Where to start – how to find your high-resonance segments?

At the end, where segmentation definitions manifest themselves are in concrete decisions around the design and number of attributes of the lead databases that get purchased or enriched, the selection of targeting filters in advertising platforms like LinkedIn, Facebook or Google, as well as in the associated messaging and underlying value propositions. The latter allowing readers to self-select if they want to become prospects because they resonate with what is being said, or if they’re going to self-select out.

Setting up the data collection mechanisms to what segment attributes to filter in or filter out is vital, and at least in the beginning can be done easily. A/B testing Google or LinkedIn ads, looking at email open and click-through rates, monitoring social media engagement rates are not difficult, yet if collected regularly and mapped back against the tested variables will provide insights very quickly.

So, segmentation these days is more about what databases to buy, who to advertise to with what messaging, and about who to contact on LinkedIn or Facebook. And if we don’t get it right in the first throw, it’s good enough to get close and iterate into a resonating target segment(s) through data-driven iterations. The market might surprise us with who is interested if we just expose ourselves to them versus over-defining a target segment and exclusively focusing on it, missing out on attractive others.

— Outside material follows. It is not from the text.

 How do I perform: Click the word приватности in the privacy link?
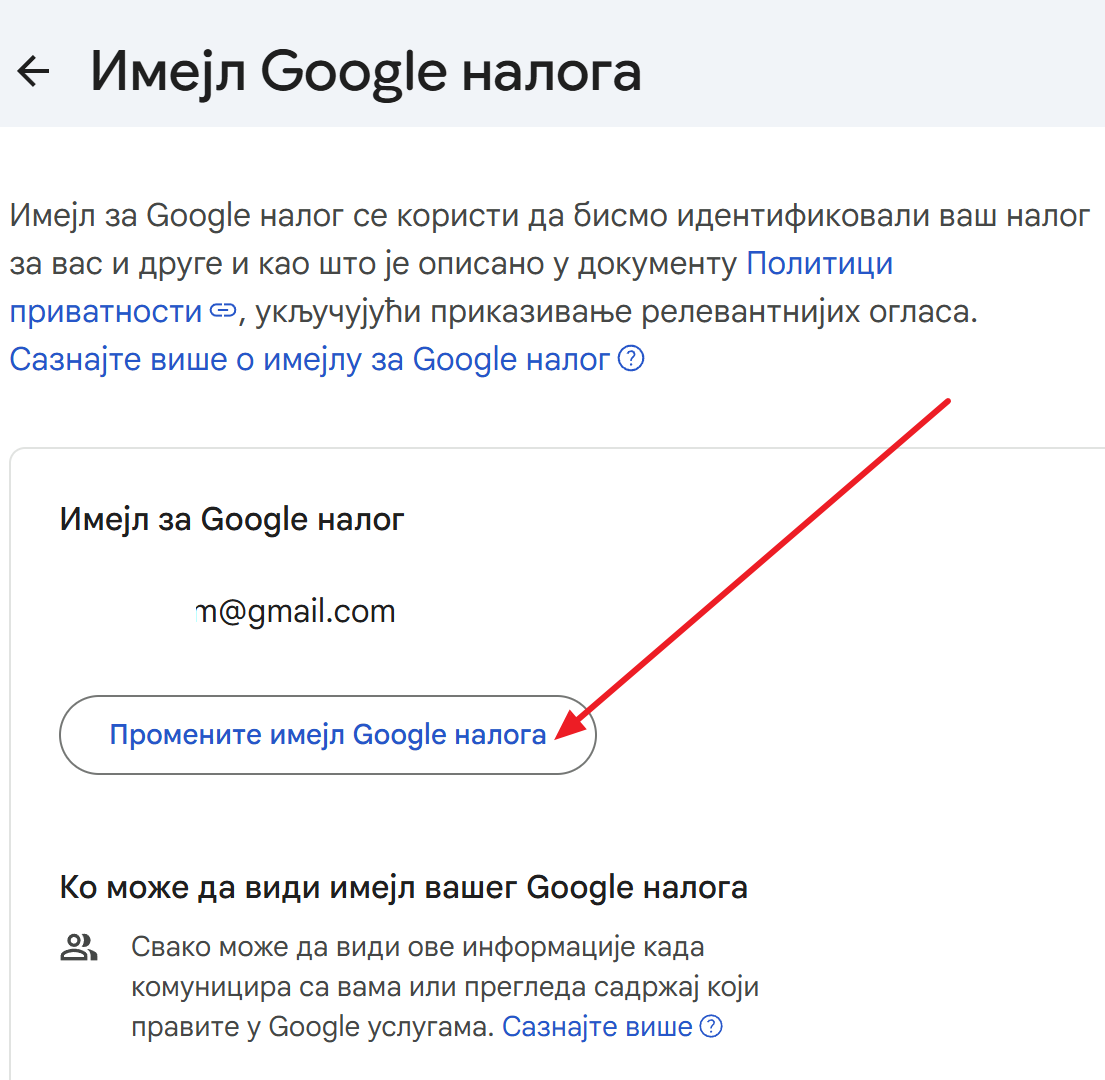(105, 312)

So, rather than defining what the segmentation should be and then running demand generation against that definition, we now can instead define a few segments, run some cheap and early campaigns, and measure their differential uptake. Then refine quickly over the ensuing 3 to 12 months and step on the gas in the (sub)segments where market resonance has been established.

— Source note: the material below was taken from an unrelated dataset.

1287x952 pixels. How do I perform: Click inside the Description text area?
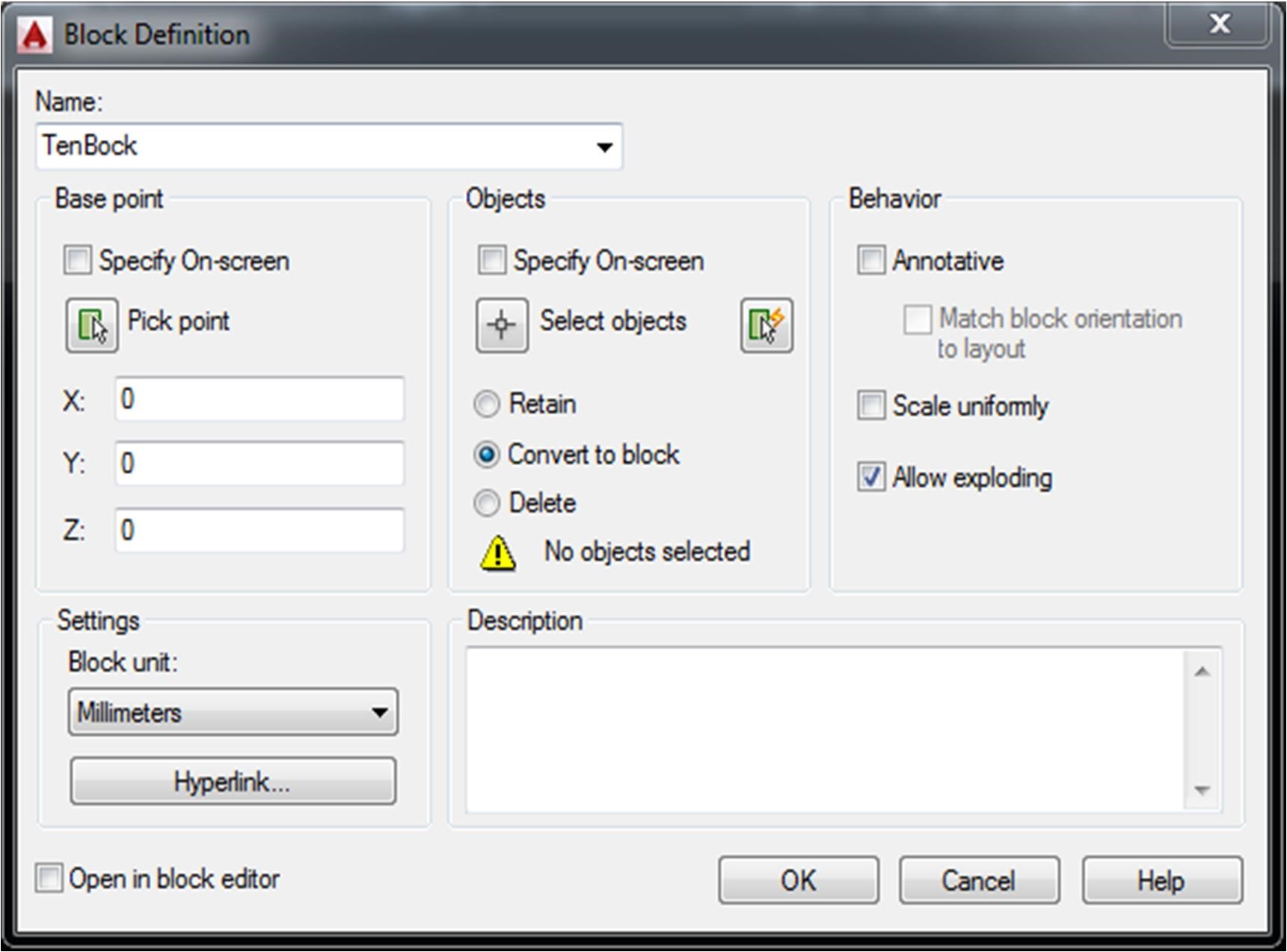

Here is a straight-forward process to identify high resonance segments:

  1. Analyze the last 5 or 10 wins and losses (or early prospect discussions if your organization is too young to have sales yet), writing down answers to these questions:
    • How did you find them/they find you?
    • In their own words (not yours), why are they interested / did they buy / not buy?
    • What did they / did they not like?
    • Capture any segmentation information you might be able to ascertain like company size, geo, vertical, profitability, etc. about the company, and things like title, gender, attitudes about innovation, personal motivations, social proximity, etc. about the buyer(s)
    • Can you detect any apparent correlations that might give you a sense of what their defining commonalities are? Sometimes segment commonalities / shared filtering attributes take a while to surface and often can be counter-intuitive.
  2. Armed with that information, then run regression analyses (Excel has capabilities that are good enough with their “LINEST” function) against CRM data using the above criteria as a source list of filters to start. This will allows you to see which of the measurable portions of the above filters correlate with sales volume, conversion and closure rates, sales velocities.
  3. Once segmentation filters/dimensions/attributes have been identified in steps 1 and 2, then the task becomes where and how we can obtain leads that match these segmentation criteria. Some ways to do so include:
    • First comb through commercially available databases that offer leads enriched with the types of segment attributes you are looking for (e.g., gender, age, educational attainment, other vendors deployed at a prospect site, etc.) and verify they are of high enough quality
    • Second, using vendors skilled in using machine-learning techniques to do deep web searches and separate the attributes of your buyers and prospects from everyone else.
  4. Validate the findings with a few live interviews to make sure they pass a qualitative acid test
  5. Translate into:
    • Clear definition of prospect/customer journeys and where and how to intercept them
    • Precise definitions of database purchases
    • Launch of highly targeted ads (Google, LinkedIn, FB, ad retargeting, communities)
    • Online and collateral messaging.

When executed, there is better product-market fit, higher conversion, and closure rates, and less wasted marketing dollars i.e., more revenues and lower costs.